Pontoon/Boat/Dock – This means you will have to dive into the water at the start. Many times, athletes will squeeze shoulder to shoulder on the edge, leaving little room for a good freestyle stroke when you enter the water. Dive deeper (if the water is deep) if you are a middle to back of the pack swimmer, and dive far if you are an upper middle to front of the pack swimmer. Lastly, make sure your goggles are on correctly. There is nothing worse than losing your goggles in the first second of the race.

Treading Water – This has already been discussed a little above. If there is plenty of width to the course, you can even start wide to stay out of the insanity and swim a straight line to the turn buoy. If you are a strong swimmer, make sure you line up on the first row right under the starting line and shoot the inside line. Keep in mind that the fastest way anywhere is a straight line, but not when you are having to swim over the top of 2000 other people.

5. Goggles Under Cap – When putting your goggles on before the race, put your swim cap over the top of the straps. Some people also wear two caps with the goggles in between. This lessens the chance your goggles will get ripped, raked, or kicked off your face.

6. Race Specific Training – During your Peak (also known as Competition) phase of training, you should be spending the majority of your time focusing on race specific training. This means your workouts should mimic your race conditions as closely as possible. During your swim workouts, try and share a lane with a fellow triathlete or swimmer at all times. Find a training partner and go off on your intervals at the same time. Get use to making the choice to draft or lead the way. If you cannot find a training partner, pile all of the kick boards and pull buoys into the lane with you and work your way through them during your main set. Disclaimer: You should probably ask permission first, and clean up after yourself post workout.
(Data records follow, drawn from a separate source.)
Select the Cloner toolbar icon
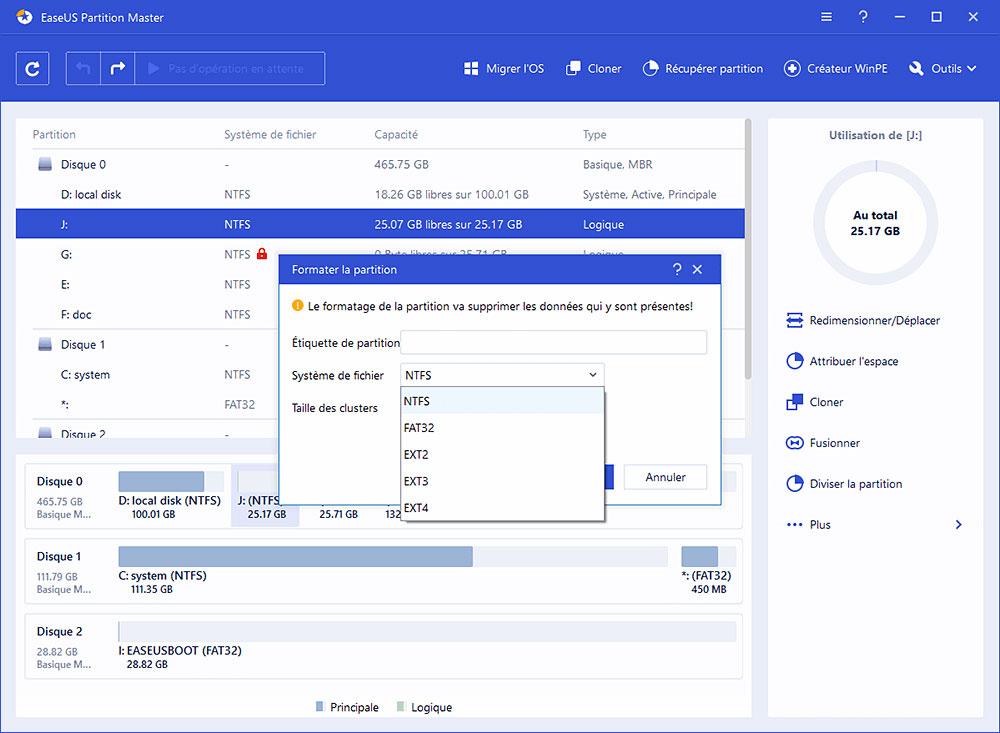 (593, 68)
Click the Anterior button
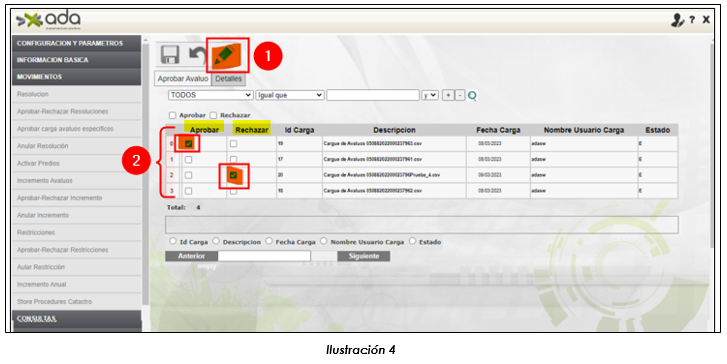The height and width of the screenshot is (364, 727). click(191, 256)
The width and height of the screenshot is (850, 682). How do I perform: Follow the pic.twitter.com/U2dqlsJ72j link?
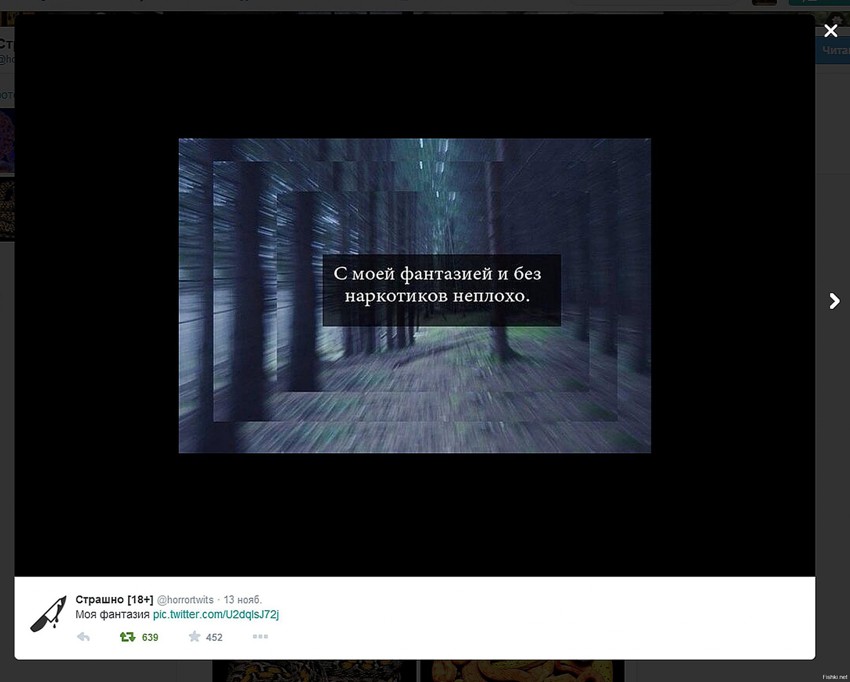coord(215,614)
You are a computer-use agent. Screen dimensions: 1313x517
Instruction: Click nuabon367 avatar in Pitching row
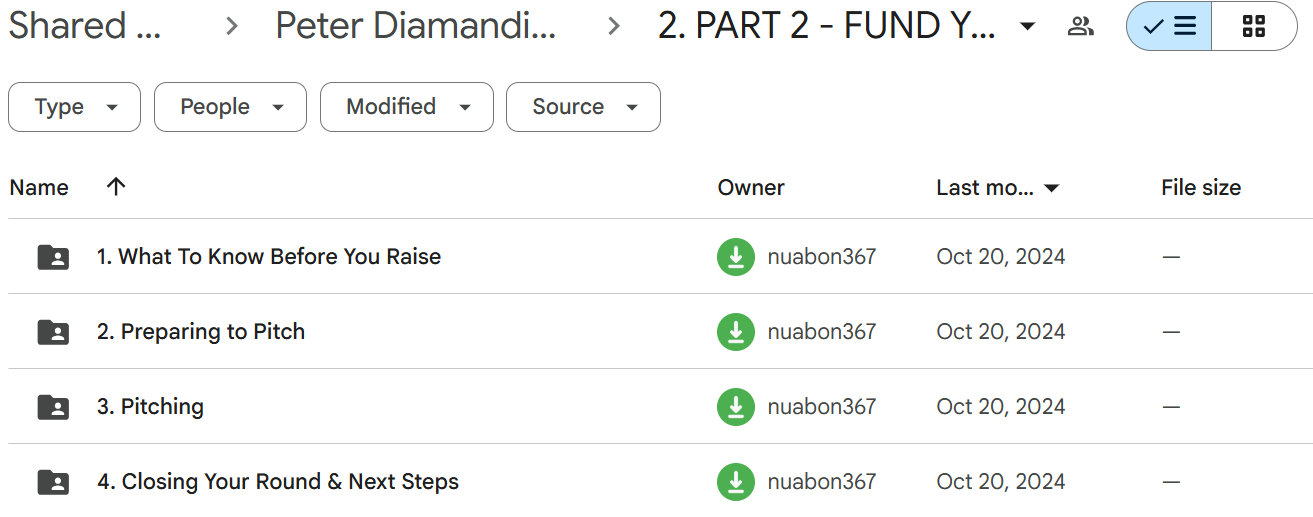(736, 407)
7. Fast/Cruise Intervals – This is the most important training tip for surviving the mass start that I can give to triathletes of all levels. Why? Because it is the most sport specific swim workout one can do. You go out hard (like the start of the race), and then try to recover and settle into a steady pace. You can do 100 repeats all day long but you then you get a recovery period in which you are not moving. Even a 10 second rest is enough to let the muscles and cardiovascular system to recover. Try going hard for 100-200 yards and then cruising for 300-800 yards, focusing on recovering post hard effort and getting to a comfortable effort. Ideally, you want to be able to decrease the time of your 100 yard splits after the first 100-200 meters post hard effort. If you keep a training log, make sure you note your ability to recover from the hard to cruise interval.

8. Learn to Breath Bilaterally – I cannot stress enough on how important it is to be able to breath bilaterally. You never know what side another person will be flopping around on so it better serves you to be able to breath on either side. This does not mean you have to breath every 3rd stroke. It just means that you should have the ability to choose what side you want to breath on without getting a mouth full of water. Plus, breathing bilaterally keeps your muscles in balance and can prevent you from swimming in a zig zag pattern.